Tuesday, July 30, 2013

Cheese Experiment #2: Mascarpone

Most people have heard of mascarpone as an ingredient in tiramisu, or have seen it when browsing the fancy cheese section of the store. It generally comes in a 6oz container and costs enough that you'd think twice before purchasing it. What is it really, though?

Basically, mascarpone is like Italian cream cheese, but oh so much more refined. It is creamy, smooth and cool, perfect for desserts or mixing into a special sauce to add richness. Is it easy to make? Yep.

As with the previous experiment, first step was to gather tools.


Next, gather ingredients:






2 cups heavy cream
1/3 cup dry milk solids
1 lemon, cut in half

Three ingredients, again! Doable? I think so.

First thing's first. I added the cream and milk solids together and whisked them in the pot.





Then came the waiting. The milk needed to come to 180 degrees (sound familiar?) over low heat. This took quite a while, about an hour. Once it reached temperature, I squeezed in one half of the lemon and switched to a metal spoon to mix, then added in the juice from the second half of the lemon.


This was the resulting curd. Not so much a separation as in the previous cheese, but a serious thickening.


Finally, this had to be covered and placed in the refrigerator to cool overnight. What resulted?






It looks, more or less, like yogurt, but tastes divine! It was so creamy, so rich, with just the barest aroma and flavor of fresh lemon that you might not even notice. I wanted to dig in with my spoon, but refrained. What shall I do with it? I'm not sure, but since this product has an extremely limited shelf life, three days or so, I better figure it out fast!

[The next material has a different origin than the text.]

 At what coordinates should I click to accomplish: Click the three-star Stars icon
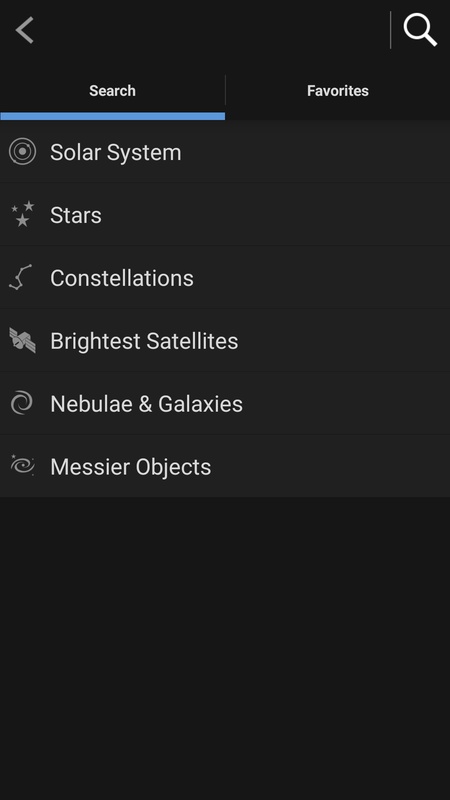[22, 214]
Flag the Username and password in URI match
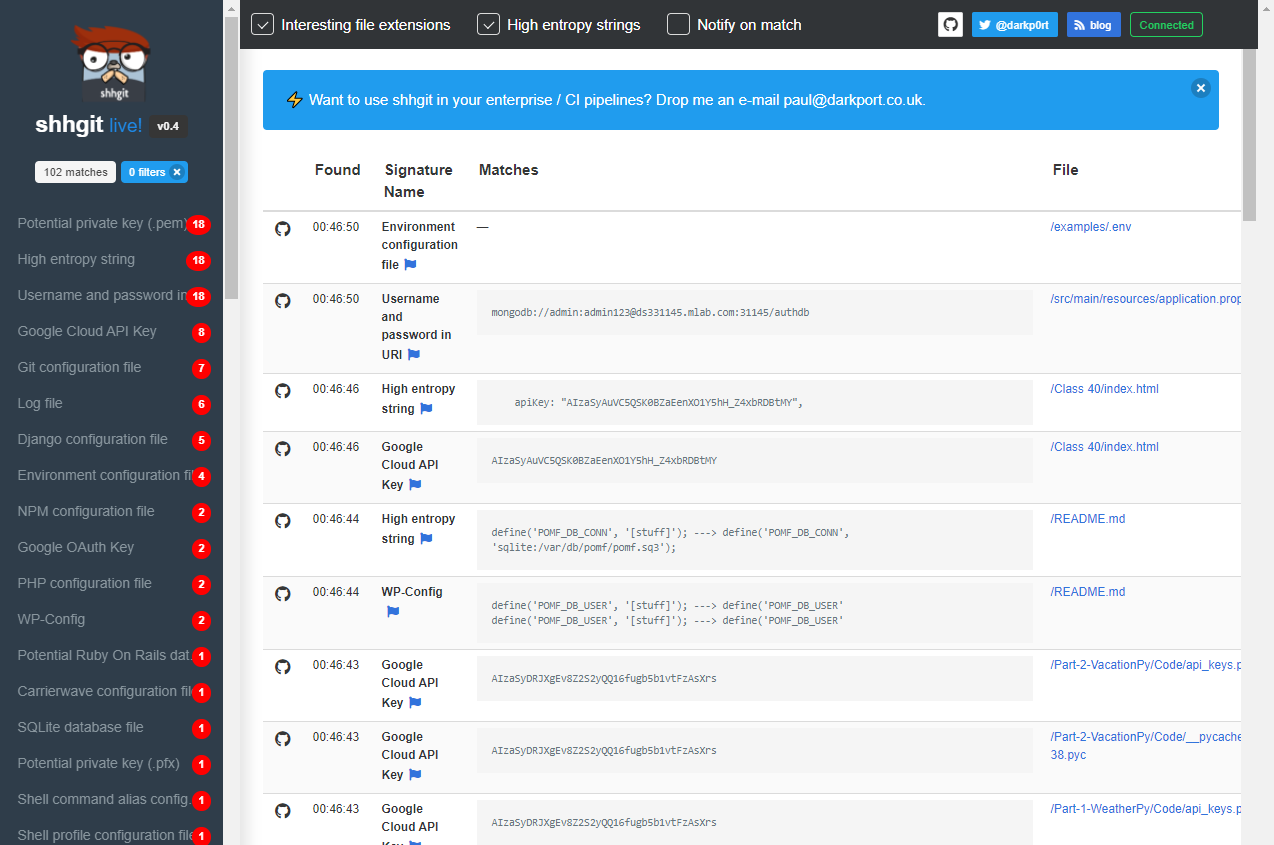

Have a favorite mascarpone recipe? Share it below. I love to hear ideas. :)

Sunday, July 28, 2013

Cheese Experiment #1: Paneer

Here we go, cheese numero uno on my journey into cheese making. I'm stoked!

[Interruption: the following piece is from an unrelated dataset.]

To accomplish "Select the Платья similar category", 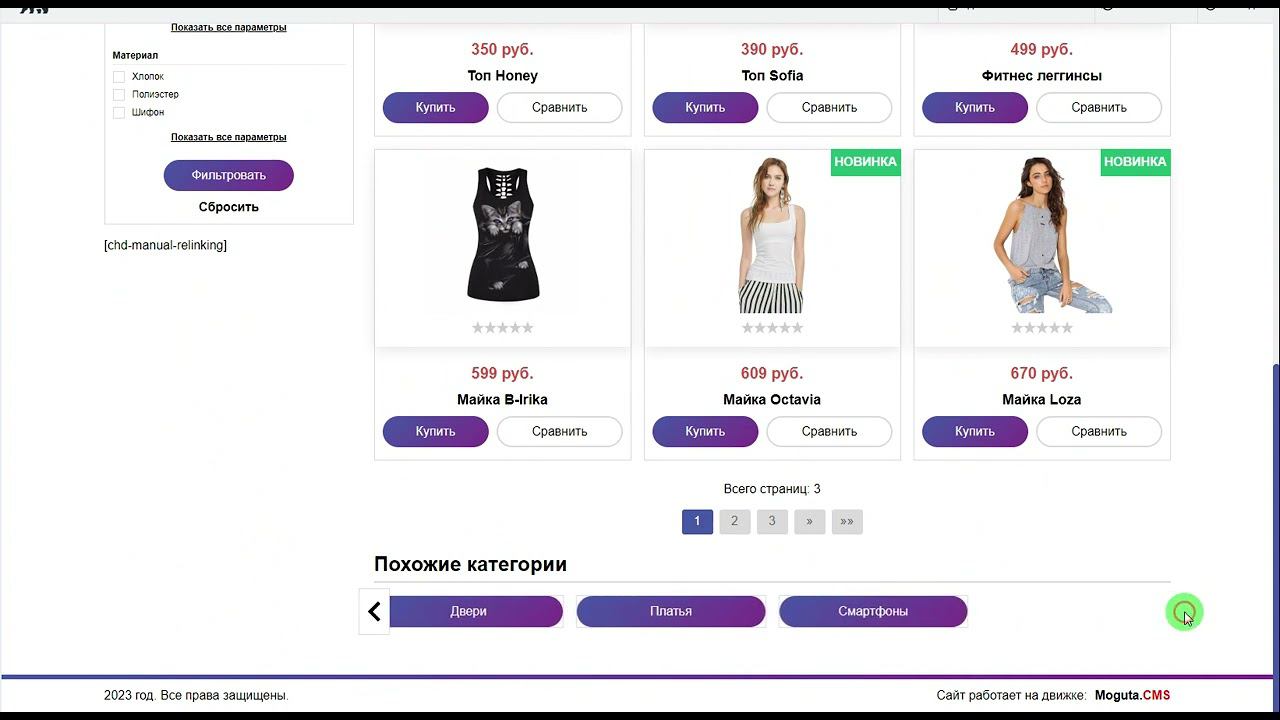I will coord(671,611).
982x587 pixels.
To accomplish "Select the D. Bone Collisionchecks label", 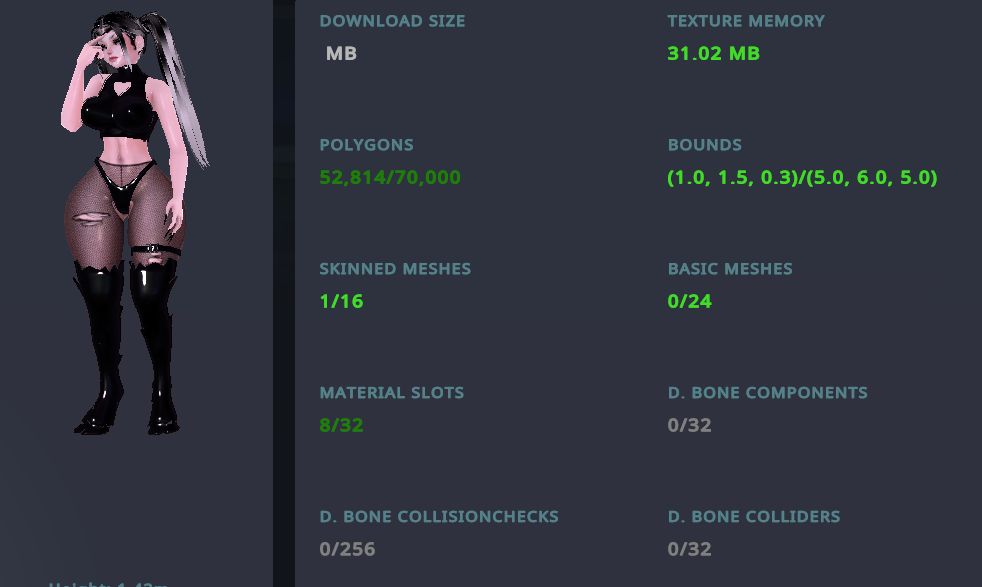I will [x=439, y=517].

The first step is to collect all the supplies. For this recipe, I'll need:

Non-reactive pot
Measuring cup
Whisk
Rubber spatula
Thermometer
Cheese Cloth
Strainer
Draining rack
4lb Weight






Next, get all the ingredients. This one is pretty easy.

10 cups 2% milk
5 cups Buttermilk
1/2 tsp Sea Salt

Three ingredient recipe? I think that's doable.

I put the milk in the pot and heated it to 175 or 180 degrees. It took a loooooong because you have to heat the milk slowly.



 Next, I added the buttermilk and the coagulation was fairly instantaneous. I then raised the heat to 195 degrees. Here's what the curd looked like.




After the curd had cooked and set a little, there was a large collection of fairly firm curds in the pot.




Next, the curd is drained in cheesecloth, salted, and pressed.




 
 

Final product:





Not the prettiest paneer ever. I think perhaps the curds were too cool when I pressed them, so they didn't make a block, but holy cow is it delicious!!!

Saturday, July 27, 2013

Cheese Making

One of my goals for several years has been to learn to make my favorite food....CHEESE!

There are so many different kinds: fresh, aged, hard, soft, semi-soft, blue, mild, stinky. Each has its own personality, its own character. So far, I love them all!

So, I'll be starting with some simple cheeses in the coming days and hopefully progressing to more complicated and time consuming cheeses as time goes on.